Write out, word for word, the part of the listing below that opens with the line containing "Cerfrance Adour-Océan |" and closes with the line containing "Les techniques pour", keeping both of those lines and adding no others.

**RECORDS FOR THE EXERCISE**

+++

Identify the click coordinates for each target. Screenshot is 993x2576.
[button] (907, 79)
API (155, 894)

+++

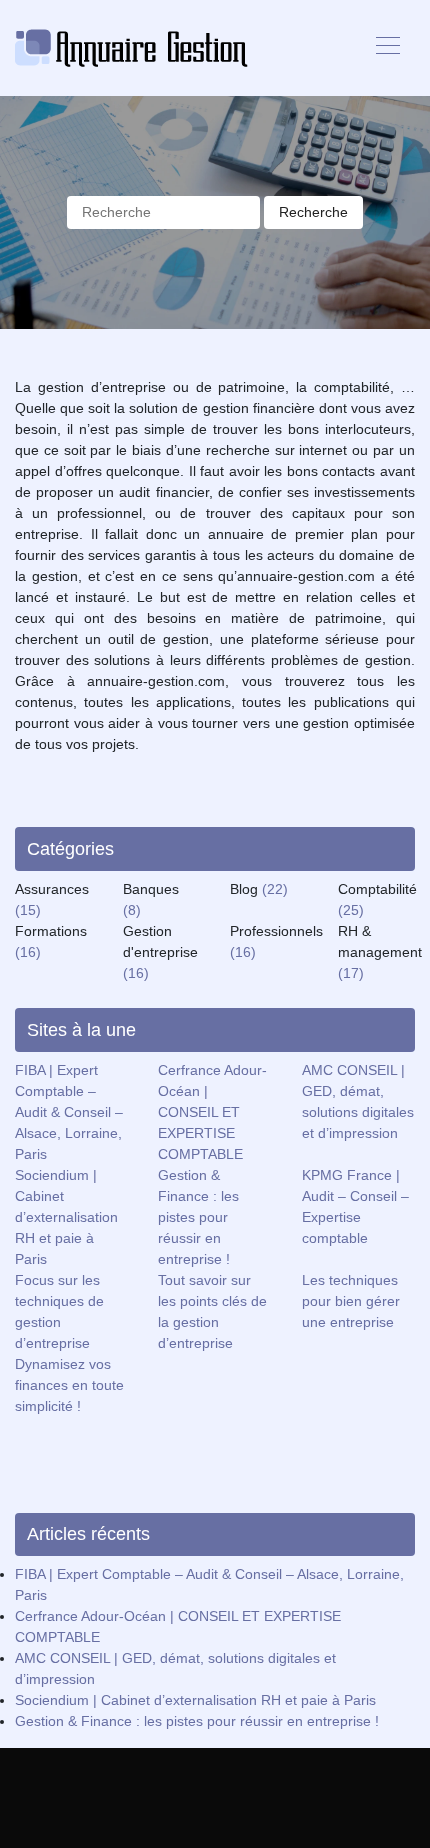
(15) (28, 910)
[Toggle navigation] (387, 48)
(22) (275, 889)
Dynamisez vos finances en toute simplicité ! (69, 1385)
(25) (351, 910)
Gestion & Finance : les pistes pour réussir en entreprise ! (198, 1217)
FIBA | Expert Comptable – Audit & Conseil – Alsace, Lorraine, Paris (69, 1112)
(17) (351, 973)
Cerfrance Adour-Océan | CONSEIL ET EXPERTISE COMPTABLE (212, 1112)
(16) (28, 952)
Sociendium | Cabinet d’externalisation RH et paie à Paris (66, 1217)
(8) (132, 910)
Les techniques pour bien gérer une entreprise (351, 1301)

+++

**FINAL ANSWER**
Cerfrance Adour-Océan | CONSEIL ET EXPERTISE COMPTABLE (212, 1112)
(16) (28, 952)
Sociendium | Cabinet d’externalisation RH et paie à Paris (66, 1217)
(8) (132, 910)
Les techniques pour bien gérer une entreprise (351, 1301)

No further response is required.